Anguished Repose appreciates the thought of ‘soul-mates’ as much as the next person…
But even with that said, I must admit, this lady reveals some very valid points, because taking the choice, the opportunity to choose out of someone’s hand and putting it into the hands of fate?
Takes some of the sexy out:
[via Blogs.PublishersWeekly.com] Down with Destiny ~Rose Fox — August 30th, 2011
While going over my page proofs today (yes, on paper, with a pencil, because we are seriously old school over here), I caught the term “bond-mate” in two consecutive reviews. I took one out and replaced it with an equivalent term, but this got me thinking about how many paranormal romances seem to revolve around the idea of destined partners, much as fantasy epics often revolve around the idea of destined jobs or tasks.
Does anyone else find this idea really disturbing? It’s like all the worst parts of arranged marriage with none of the upsides. It throws us back to a time when women were property and there was no divorce. You can’t even blame your parents; Fate or Destiny or God has made the choice for you, and you don’t get to argue. Initially dislike the other person? Too bad! Fate or Destiny or God has also slipped you a roofie, and you will be so compellingly attracted to your destined mate that your arousal overwhelms your very reasonable concerns. The super-hot compulsive sex will just have to make up for your partner not being someone you otherwise want to be in the same room with.

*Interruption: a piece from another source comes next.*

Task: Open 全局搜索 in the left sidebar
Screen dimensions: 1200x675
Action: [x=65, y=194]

In anything resembling the real world, this would be a recipe for marital disaster and profound self-loathing. The compulsive arousal/attraction thing particularly makes me cringe. There’s a word for sex you don’t want but are forced to have, and I think that word is applicable even when it’s Fate or Destiny or God forcing two people to behave a certain way rather than one of those people forcing the other. How terrible would it be to be repeatedly compelled to have sex with someone you’re bound to forever, possibly for multiple centuries or lifetimes depending on the paranormal setting, and to have your body aroused by it every single time even when it’s really not what your mind wants, and to know that you can’t escape because Fate or Destiny or God will inexorably draw the two of you back together no matter how far you run? Even if you loved your partner truly and deeply, how could you bring yourself to touch them, knowing that their responses aren’t under their control and that in this setting there is no such thing as consent because neither of you can really say no? [Read More]
Much like the romance is taken out if one truly knows someone “inside and out”, because really…

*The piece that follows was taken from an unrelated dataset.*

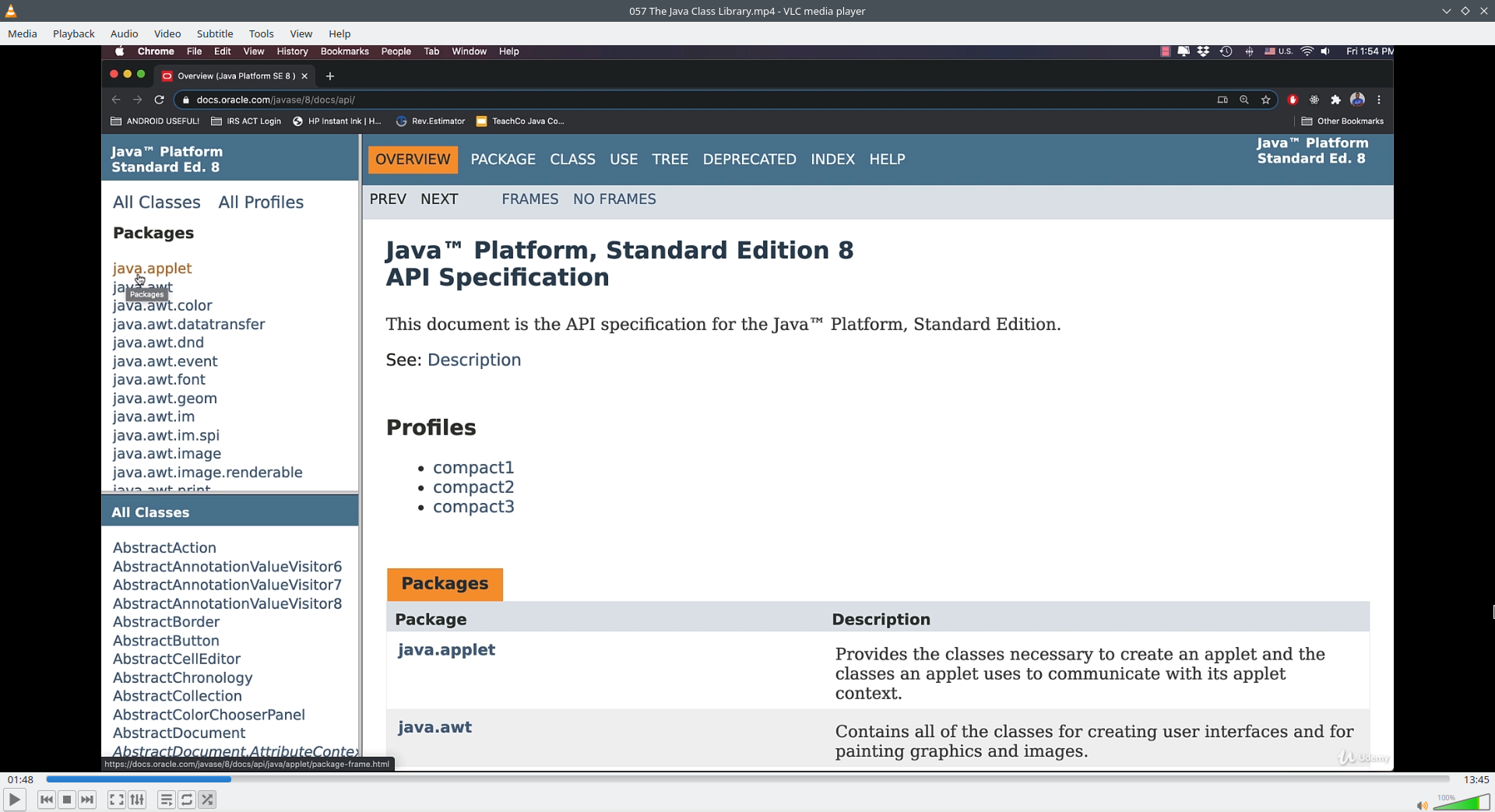
Task: Seek along the video progress bar
Action: [748, 779]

Is there ever a time when revealing ALL of what is inside you, is such a good thing?
[via New Scientist] This mouse embryo gets an all clear for fluorescent imaging thanks to Scale, a new solution that turns tissue transparent without distorting its shape. Developed by Atsushi Miyawaki of the RIKEN Brain Science Institute in Japan and colleagues, Scale could help researchers peer within tissues without destructive incisions.
After incubating the tissue in a concentrated urea solution for two weeks (right), the researchers could study the fine structure of the brain in 3D with the help of fluorescent markers. The images revealed neuronal connections and blood vessels deep within the embryo’s brain at new depths and sub-cellular resolution. The affordable experimental prep could help scientists probe a variety of other tissues and creatures clearly. [Read More]
Contextually that article is off my point, just a tad, but you get the picture.
People have layers for a reason, because there comes a point in a relationship where seeing literally everything about a person?
Kind of creepy.
You get the point, right?
There should be something said for people maintaining a bit of mystery in a relationship…
Where being decidedly LESS revealing can only be beneficial to both.
Not to mention a lot less nightmare inducing.